The phone rang and stopped and then her father called her name.
“I’m not home,” she yelled. Then pressed her fingers into her ears in case he had something else to tell her.
• • •
She didn’t remember taking a shower and coming back to the room, but she must have because she was lying on her back now wearing an olive tank top and swea
ts. Her hair was wet; the soapy smell of her own clean skin hovered around her. Jack was at her door, dressed in pajama pants, his hair whiter than it should have been. He smiled and sat on the edge of her bed. If he was alarmed by the number of tattoos she’d gotten in Iraq he didn’t show it. Only a deep calm kindness, a patience and respect radiated from him. It was, right then, as if he was her dad from the picture. The dad who could carry her weight on his shoulders.
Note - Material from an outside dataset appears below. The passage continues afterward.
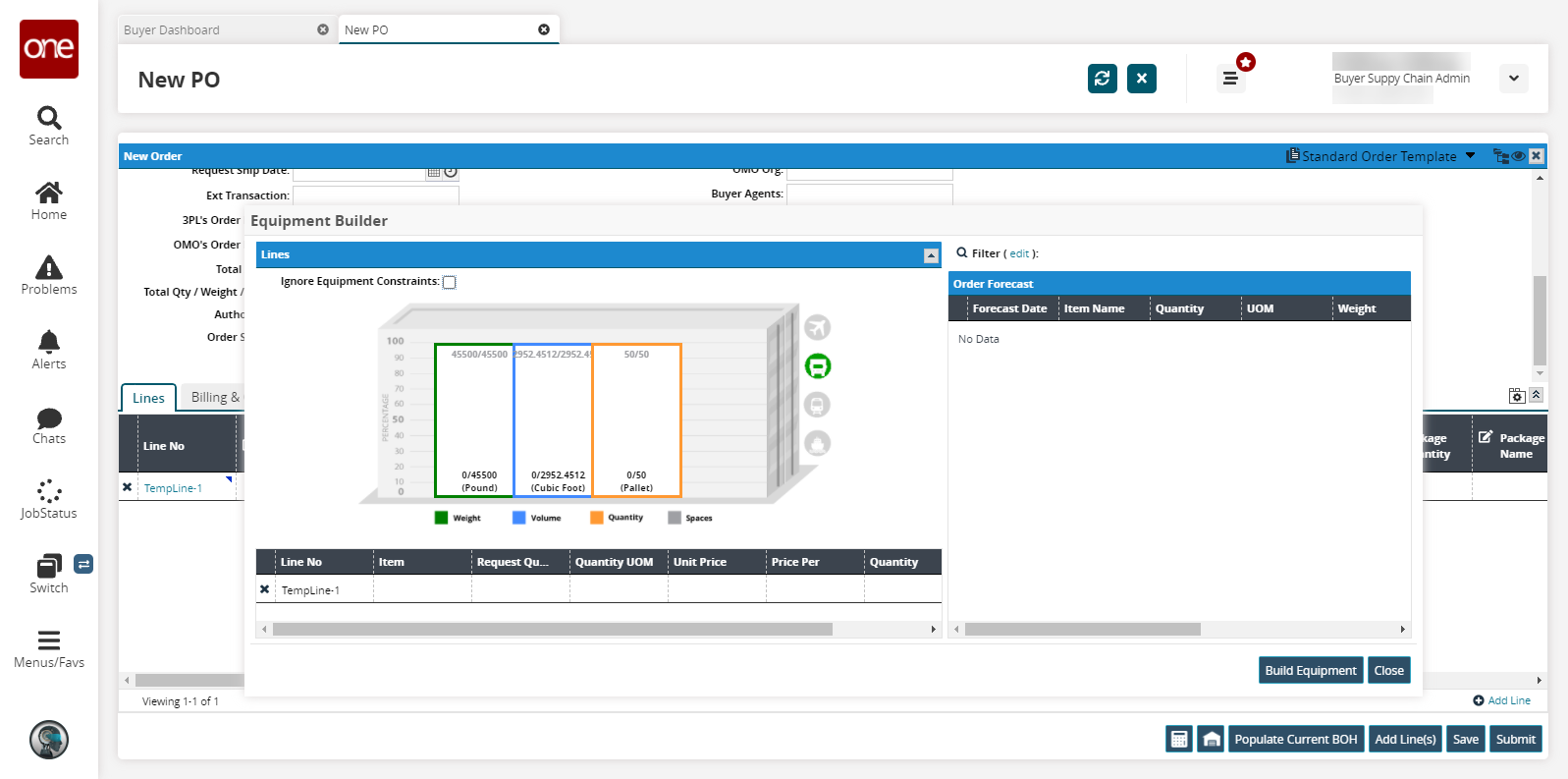Open the Problems sidebar icon

(x=49, y=275)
“I’m just taking the laundry down. You need any done?”
“No thanks.”
“That was someone named Dr. Klein who called earlier,” he said.
“What did she want?” It felt hot in the room, and her clothes were uncomfortable, itchy.
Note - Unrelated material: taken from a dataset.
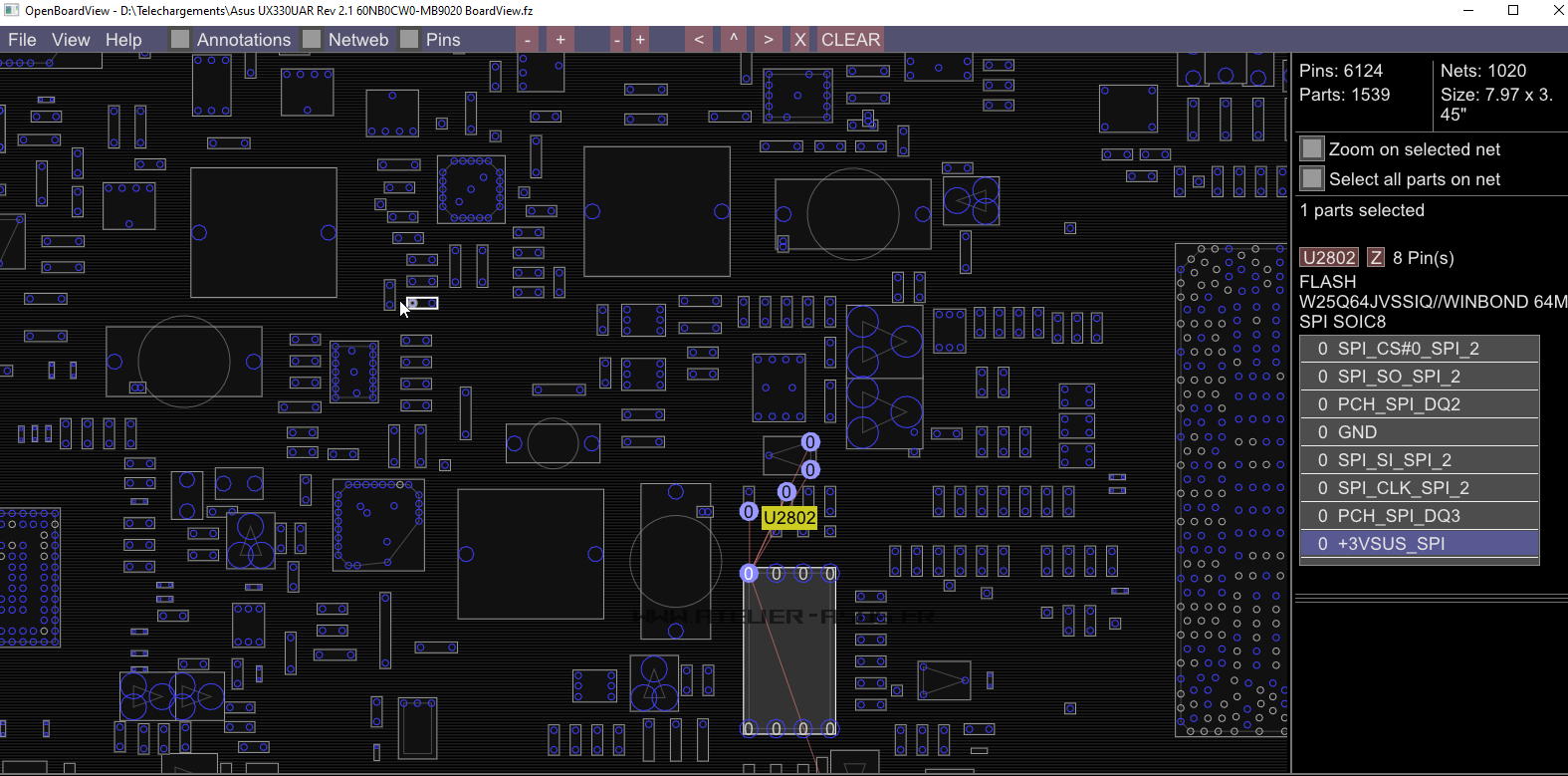Check "Select all parts on net"
This screenshot has height=776, width=1568.
click(1312, 179)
“She wanted you to give her a call,” he said. “I left the number by the phone. You still don’t have a cell?”
She shook her head. “Nah, I’m an analog gal, you know that.” Cell phones were expensive and she’d rather save the money or spend it on Danny.
He held her chin and smiled, his eyes clear and calm. She turned to the side, worried he’d start crying if he looked at her long enough. But he didn’t. He just smiled.
“Uncle P.’s really happy you’re home. Said he’s got someone to talk to now.”
“Like PJ ever had trouble talking,” she said.
“Oh, I know it,” Jack said. “More trouble to get him to stop. But I remember when PJ came home. It was hard for him. He had a tough time hanging out again. Wouldn’t take off his jump boots, for one thing. He wore those damn boots everywhere. That fool would wear them swimming. He’d be there in his American flag bathing suit and army boots. I mean, come on.”
She laughed.
“Believe it,” Jack said, nodding. “There was a time when he was walking around—I should say stalking around the neighborhood like some kind of angry, I don’t know what you’d call it, angry . . . one of those guys from a kung fu movie. He wore the boots and he always wore this black headband and Wayfarer glasses. Ridiculous.”